(Records from a data collection)
....
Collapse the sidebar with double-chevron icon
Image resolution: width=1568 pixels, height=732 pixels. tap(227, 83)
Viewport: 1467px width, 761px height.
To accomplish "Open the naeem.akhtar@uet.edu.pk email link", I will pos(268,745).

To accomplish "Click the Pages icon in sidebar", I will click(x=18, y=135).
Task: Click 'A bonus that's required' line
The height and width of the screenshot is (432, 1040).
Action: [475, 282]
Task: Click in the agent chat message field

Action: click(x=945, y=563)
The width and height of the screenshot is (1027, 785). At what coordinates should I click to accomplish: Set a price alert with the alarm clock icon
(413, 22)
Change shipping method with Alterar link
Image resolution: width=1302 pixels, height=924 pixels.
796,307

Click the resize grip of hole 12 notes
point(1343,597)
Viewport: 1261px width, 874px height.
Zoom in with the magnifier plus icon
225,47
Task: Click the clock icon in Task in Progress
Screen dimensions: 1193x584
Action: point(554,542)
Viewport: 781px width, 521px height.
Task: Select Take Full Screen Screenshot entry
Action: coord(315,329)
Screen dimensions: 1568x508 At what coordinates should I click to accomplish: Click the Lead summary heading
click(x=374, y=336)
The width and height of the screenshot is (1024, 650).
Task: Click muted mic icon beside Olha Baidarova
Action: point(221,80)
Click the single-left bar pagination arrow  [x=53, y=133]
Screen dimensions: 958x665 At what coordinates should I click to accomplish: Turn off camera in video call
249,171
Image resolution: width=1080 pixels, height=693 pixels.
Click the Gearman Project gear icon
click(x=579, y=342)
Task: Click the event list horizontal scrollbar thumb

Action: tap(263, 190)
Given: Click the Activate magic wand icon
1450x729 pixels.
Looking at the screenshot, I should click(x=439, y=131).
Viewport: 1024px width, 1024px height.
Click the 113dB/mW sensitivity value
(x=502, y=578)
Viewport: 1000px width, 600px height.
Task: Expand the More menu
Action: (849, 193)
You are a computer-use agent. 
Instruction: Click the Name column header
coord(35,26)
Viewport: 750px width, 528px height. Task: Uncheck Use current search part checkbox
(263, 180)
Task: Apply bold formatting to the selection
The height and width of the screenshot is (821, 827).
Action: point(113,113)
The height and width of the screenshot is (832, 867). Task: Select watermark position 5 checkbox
....
Exercise — The expected answer is a copy of each line in the records that holds the word "will".

Problem solution —
To accomplish "Open the naeem.akhtar@uet.edu.pk email link", I will pos(268,745).
To accomplish "Click the Pages icon in sidebar", I will click(x=18, y=135).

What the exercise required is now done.